Building the Next Generation of Intelligent Computers to Resemble the Human Brain
Maybe you have heard of robots that can fly. But how about a robot that is able to learn through its own experiences to drive itself to the airport?
Stefano Fusi, an associate professor of neuroscience, is working to build an artificial brain that might one day allow robots and other machines to do that and more.
For the last three years, Fusi has been part of a $42 million project funded by the Pentagon’s Defense Advanced Research Projects Agency (DARPA). The goal: to build a new kind of intelligent computer—one with hardware and software that draws inspiration from the architecture of the human brain.
“What we are building is not a processor that can understand a predefined set of instructions and execute them,” he says. “This is a self-organizing system that learns autonomously. It’s a dynamic system based on the brain.”
Why do scientists need a new kind of computer? In addition to its unparalleled ability to learn certain types of behavior, the human brain—small enough to fit into a 2-liter soda bottle—consumes about the same amount of energy as a 20-watt lightbulb.
Today’s computers, by comparison, are bulky energy hogs. The central processing unit is physically separated from the computer’s memory, and data is shuttled between the two components through a communications channel, or “bus.”
But the brain’s memory and processing units are in the same place. Its billions of neurons—think of them as processors—are surrounded by cell membranes that carry an electrical charge. They’re connected to one another by trillions of synapses—think of the varying strengths of those synaptic connections as memory.

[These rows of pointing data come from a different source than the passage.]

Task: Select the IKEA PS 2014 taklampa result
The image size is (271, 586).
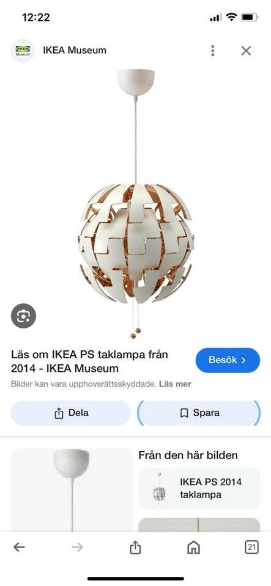Action: click(199, 488)
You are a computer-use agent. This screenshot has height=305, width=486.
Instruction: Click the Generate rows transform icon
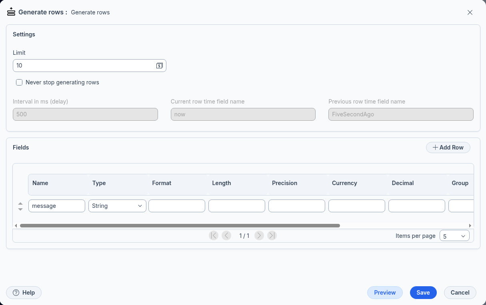(11, 12)
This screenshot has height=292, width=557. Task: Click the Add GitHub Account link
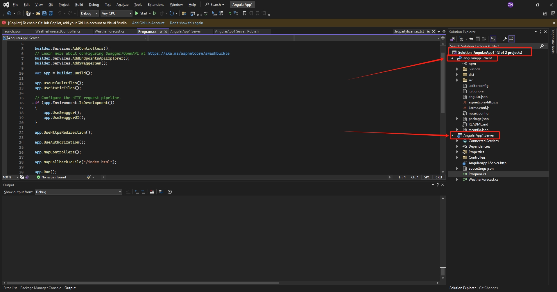148,23
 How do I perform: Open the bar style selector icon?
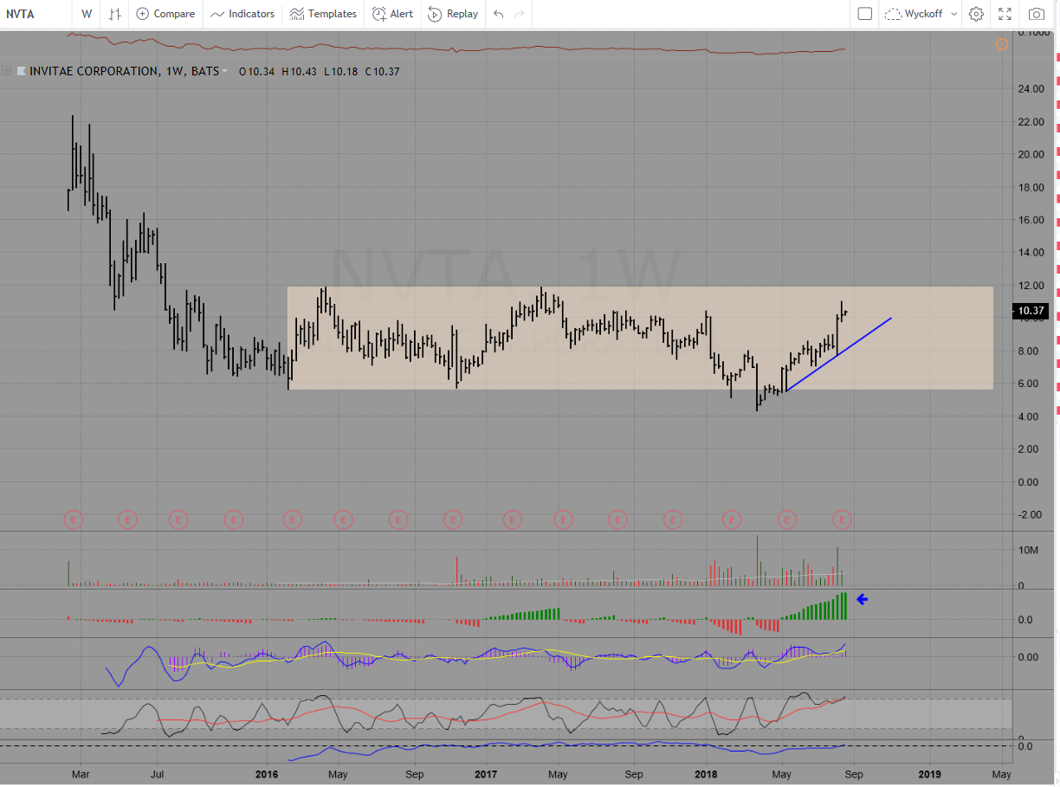tap(114, 14)
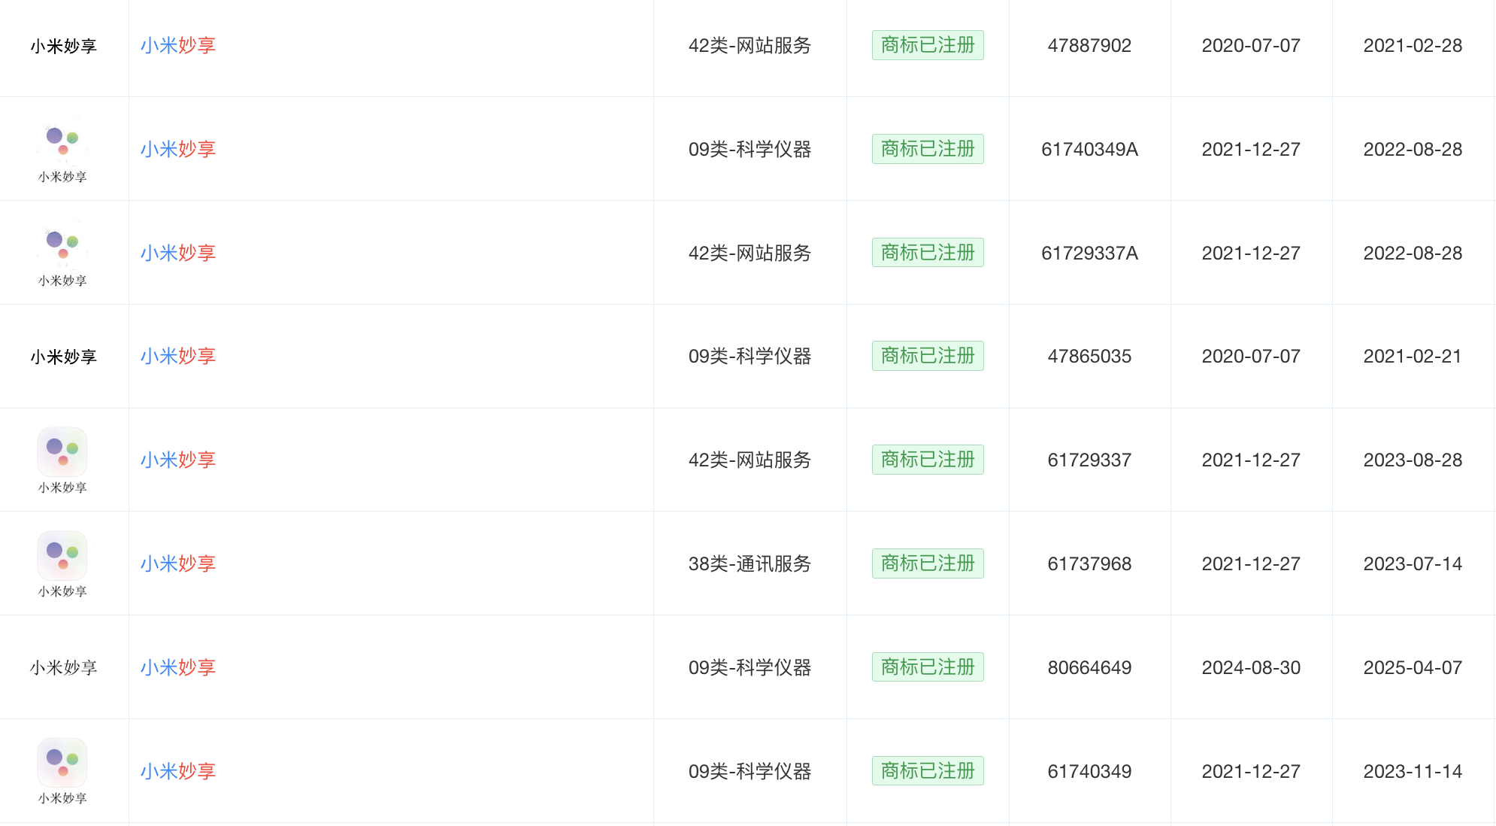
Task: Click registration number 61740349A
Action: [x=1089, y=149]
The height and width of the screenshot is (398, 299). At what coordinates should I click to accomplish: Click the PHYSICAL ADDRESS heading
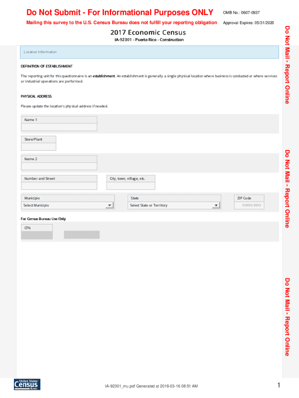coord(36,96)
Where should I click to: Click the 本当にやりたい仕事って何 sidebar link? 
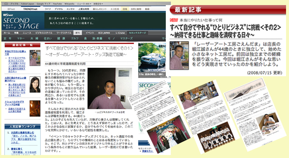[x=15, y=53]
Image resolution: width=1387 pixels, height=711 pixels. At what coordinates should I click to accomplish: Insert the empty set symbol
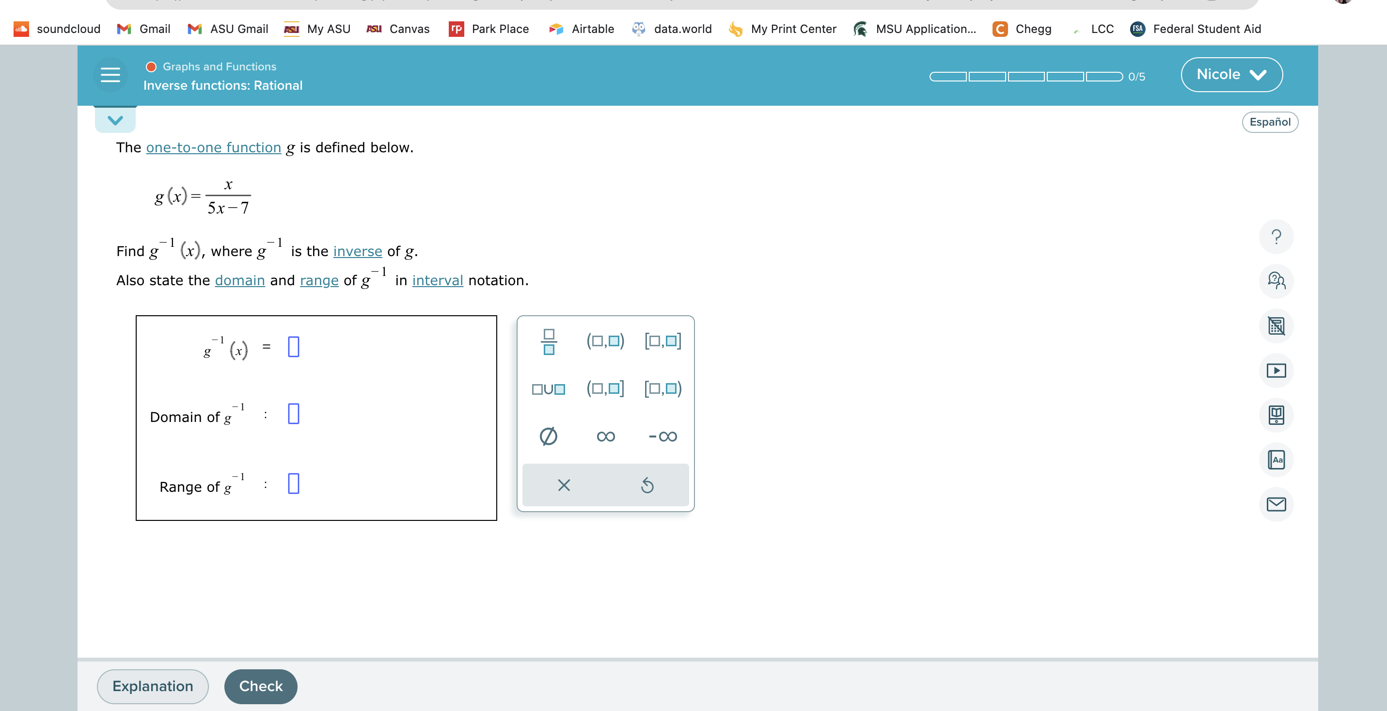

When a neuron’s charge exceeds a certain threshold, it fires, releasing chemicals into its synapses. If the synaptic connection is strong enough, the neighboring neuron will also fire. This biological structure is one of the main reasons why the brain is so fast and efficient.
The project is being led by a team of engineers at IBM’s Almaden Research facility in Silicon Valley, who are tackling the hardware challenge. They have created a new kind of low-powered digital computer chip that contains 256 imitation neurons and thousands of synaptic connections. Eventually, they will create a massive brainlike computer out of the new chips.
Fusi and his collaborators at the University of Wisconsin, University of California, Merced and Cornell are developing mathematical models that represent the dynamic connections between neurons in the prefrontal cortex, the part of the brain associated with decision making and social behavior.
They will build electronic systems in the chips that mimic the equations of the mathematical models. The models dictate the rules governing the connections between small populations of neurons but will someday be scaled up on a huge network capable of simulating a massive number of neural systems.
“We know a lot about the neural systems of animals—vision, decision making—all the sensory modalities have been studied in detail,” he says. “We also know a lot about memory, learning and reinforcement learning. What nobody has done is try to integrate them.”
Key to that effort is mimicking the way the brain encodes learning. When we sense something, it is because electrical signals are passing from receptors to other neurons and causing the neurons to fire. But neurons can also cause one another to fire—that is how associative thinking works.
The more often outside stimuli cause neurons to fire together, the stronger their synaptic connections grow—and the more likely they are to activate one another in the future even if the original stimulus is absent. Consider, for instance, how we learn to associate a fragrance with a rose. The experience of smelling a rose builds connections between smell-related neurons and sight-related neurons.
If the connections are strong enough, even a picture of a rose will excite the area of the brain where smell is recorded. Even if we don’t actually smell a fragrance, the picture of the rose may cause us to remember the smell.
In his programs, Fusi has mathematically represented these learning rules. “Most of computation in the brain emerges from the interactions between neurons,” Fusi explains.
Fusi isn’t sure when his project will produce actual thinking robots. But he believes some level of functionality isn’t far away.
“There will be many applications,” he said. “You could control a flying robot. It will be able to learn autonomously and to adapt to a new situation in a flexible way—everything that computers can’t do that humans can.”